Ao mesmo tempo, as operações da Lei Seca, a despeito do modelo já consolidado em Cuiabá, pode atuar de forma integrada entre as forças de segurança estaduais e municipais para tirar de circulação condutores alcoolizados.
A medida foi reforçada por um Termo de Ajustamento de Conduta (TAC) firmado em abril pelo Ministério Público, que cobrava ações efetivas do município para frear a violência no trânsito desde gestões municipais anteriores.
Para o promotor de Justiça Wagner Antonio Camilo, que esteve à frente das discussões, a situação exigia uma resposta firme.
“Não podemos mais tolerar a perda de vidas por imprudência.
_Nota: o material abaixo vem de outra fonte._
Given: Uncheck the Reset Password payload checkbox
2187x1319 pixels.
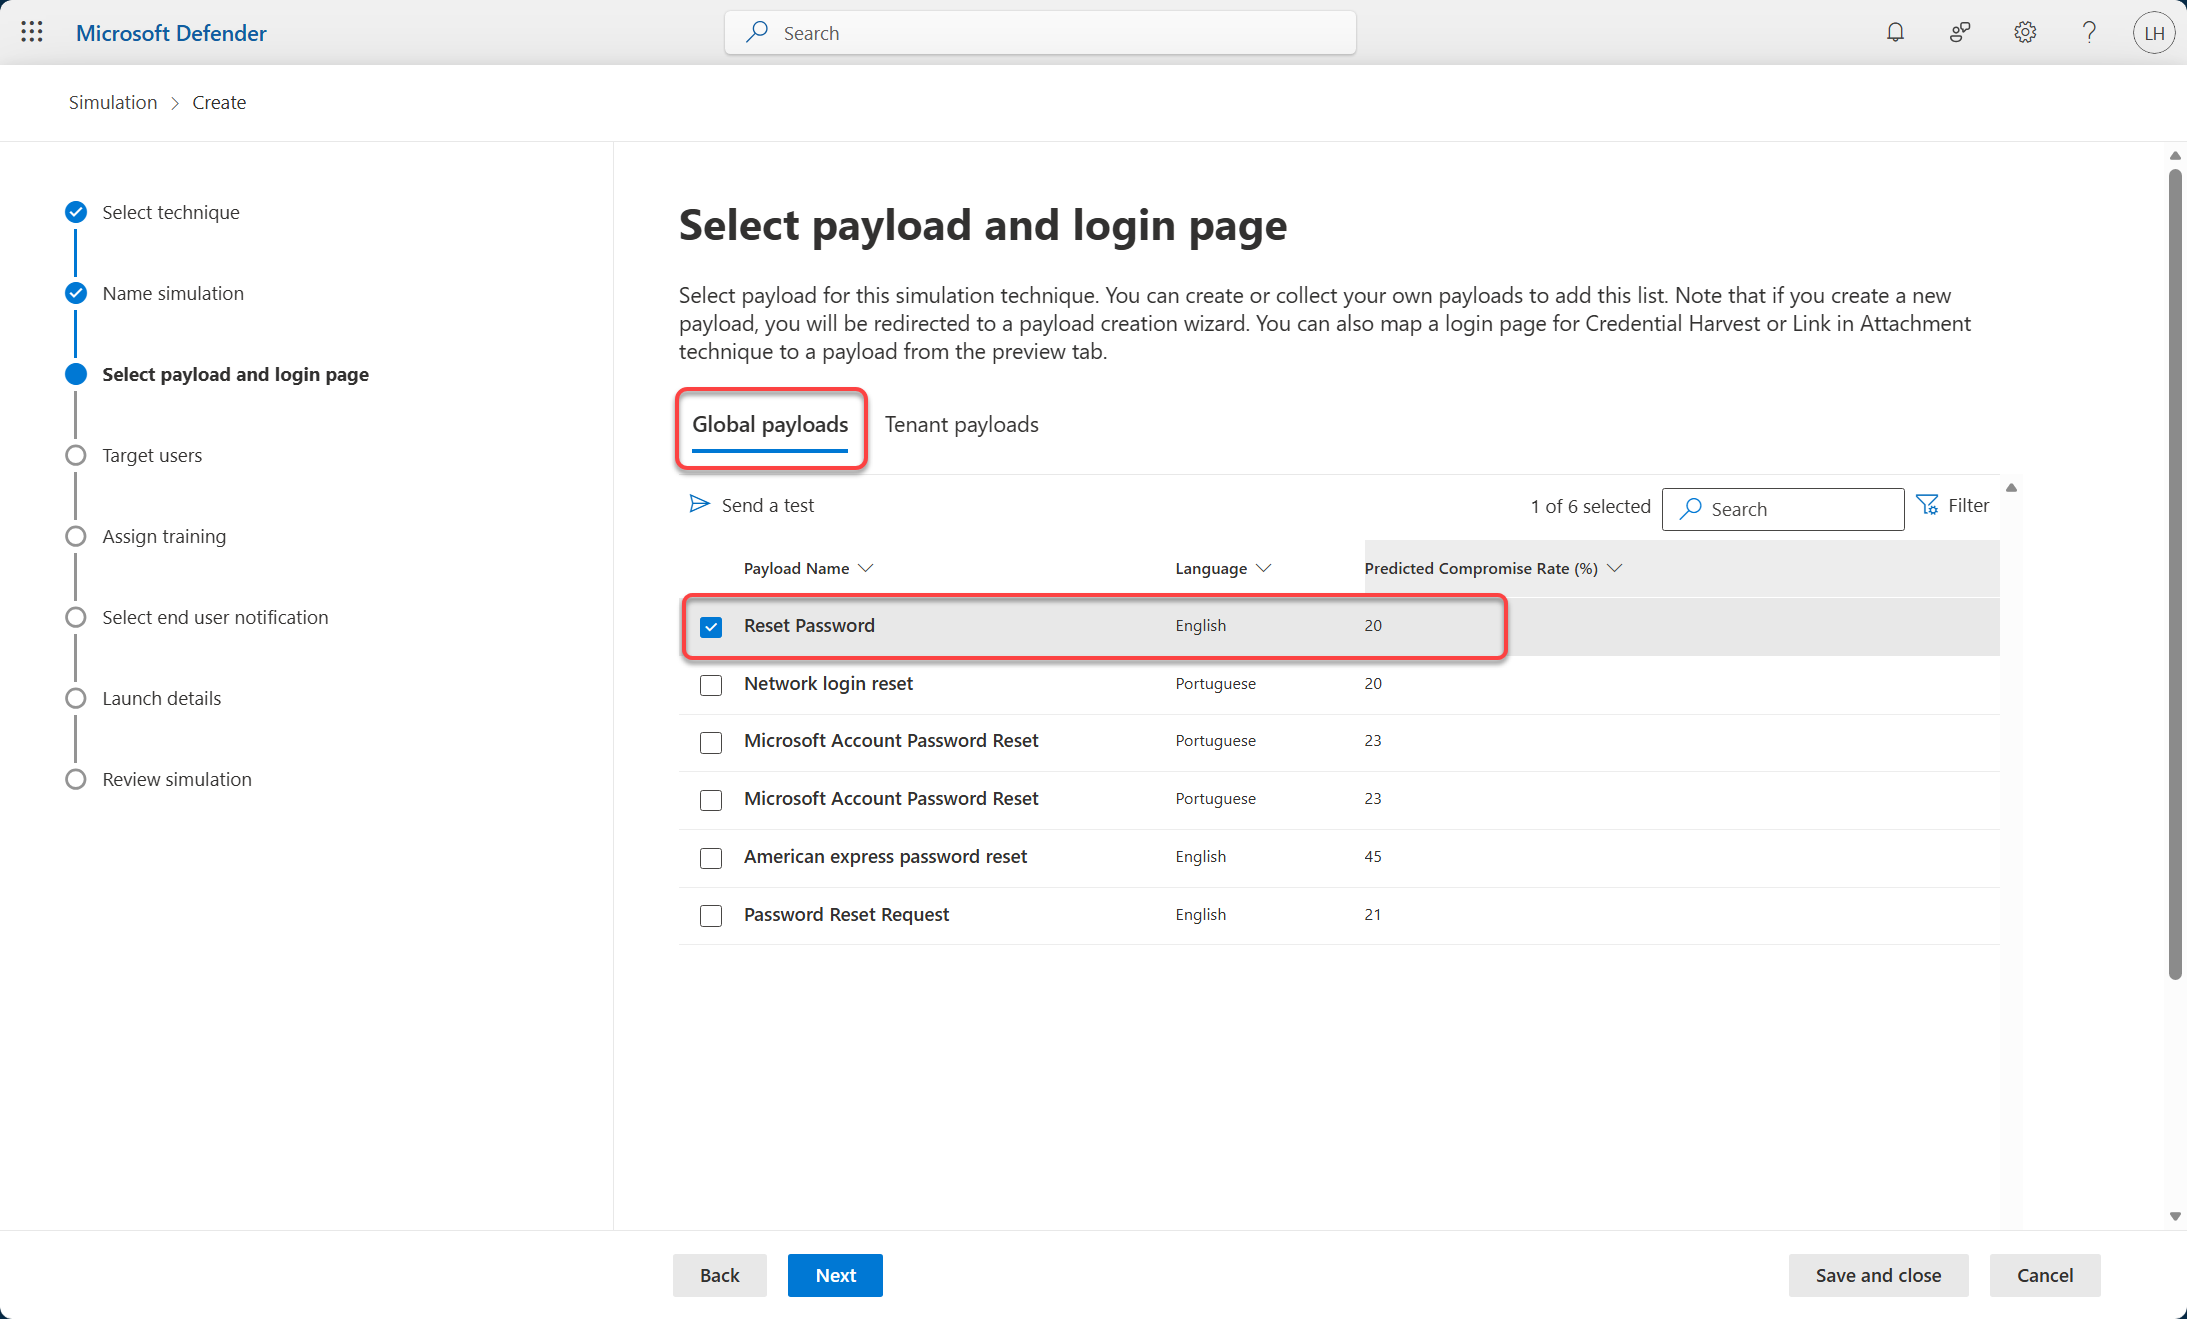Looking at the screenshot, I should point(711,627).
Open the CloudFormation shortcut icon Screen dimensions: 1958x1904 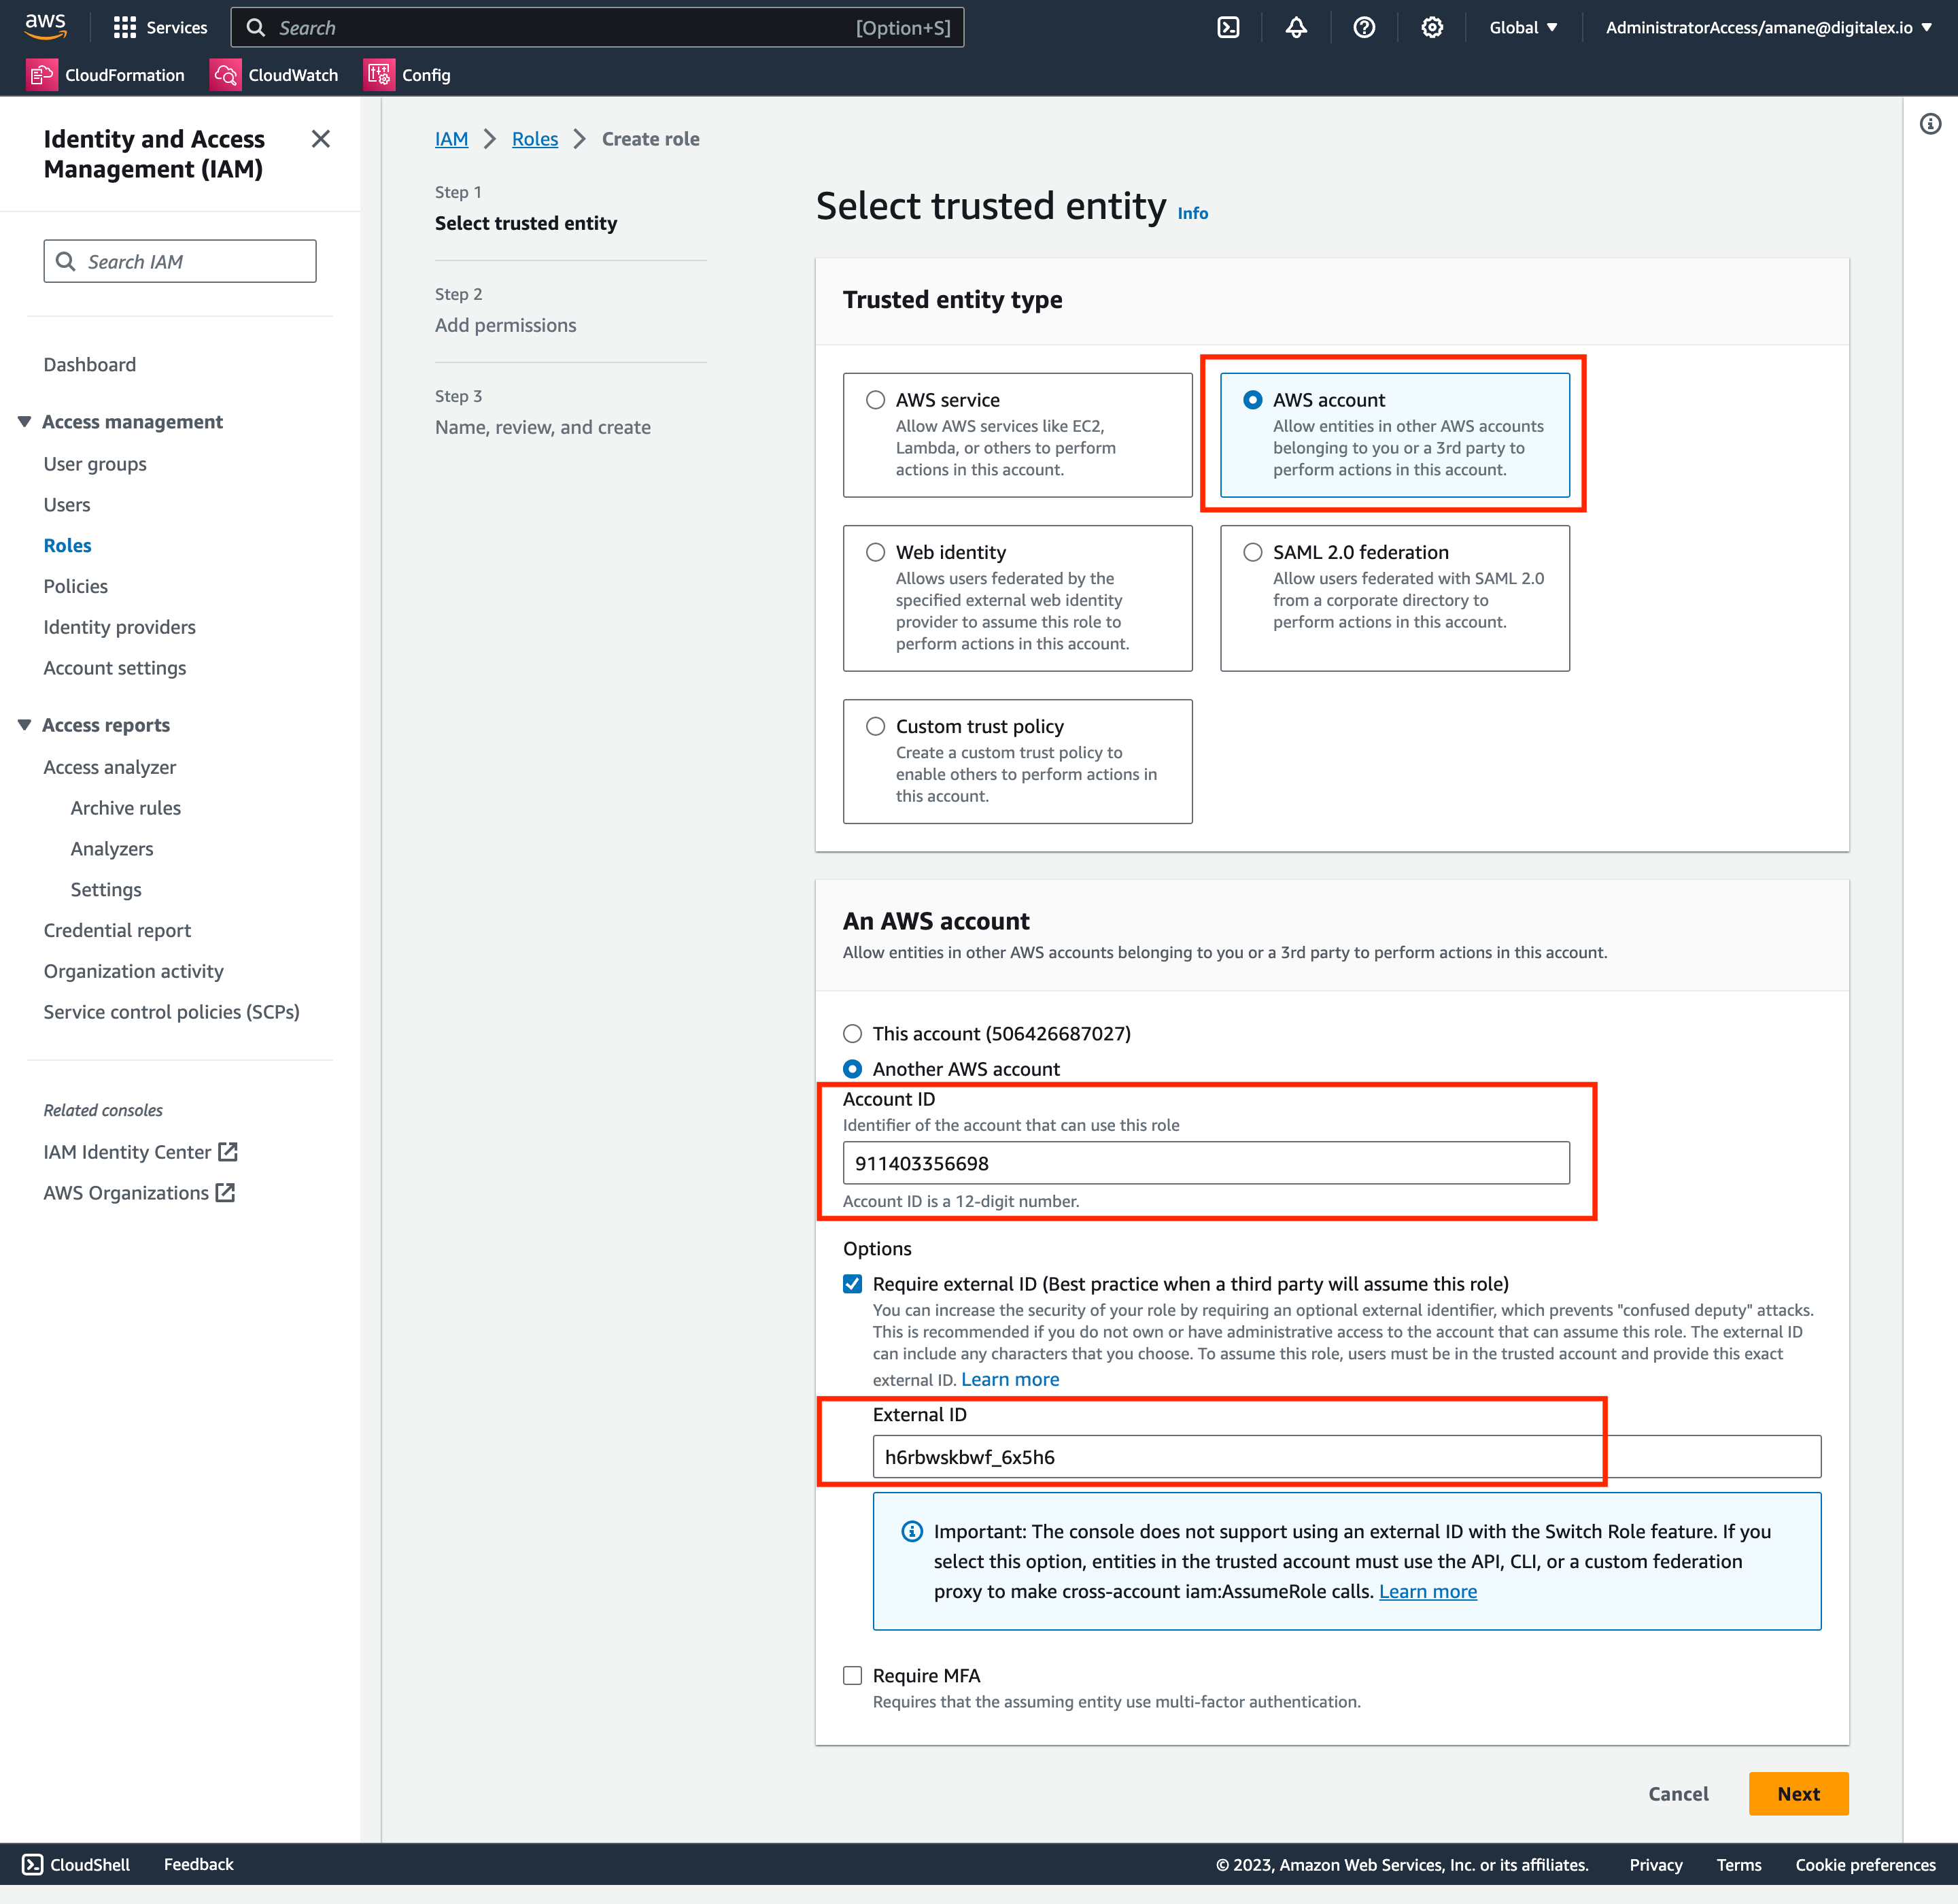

A implementação de um pátio e a consequente viabilização da fiscalização da Lei Seca são passos fundamentais para restabelecer a ordem e a segurança”, declarou o promotor em comunicado do Ministério Público.
A implementação conjunta das duas frentes de fiscalização – eletrônica e humana – sinaliza uma nova era para o trânsito em Rondonópolis.
Resta saber se o “remédio amargo”, como as medidas vêm sendo chamadas, será suficiente para curar uma cidade que hoje adoece pela violência em suas ruas e avenidas, um desafio que dependerá não apenas do rigor da lei, mas da conscientização de cada cidadão ao volante.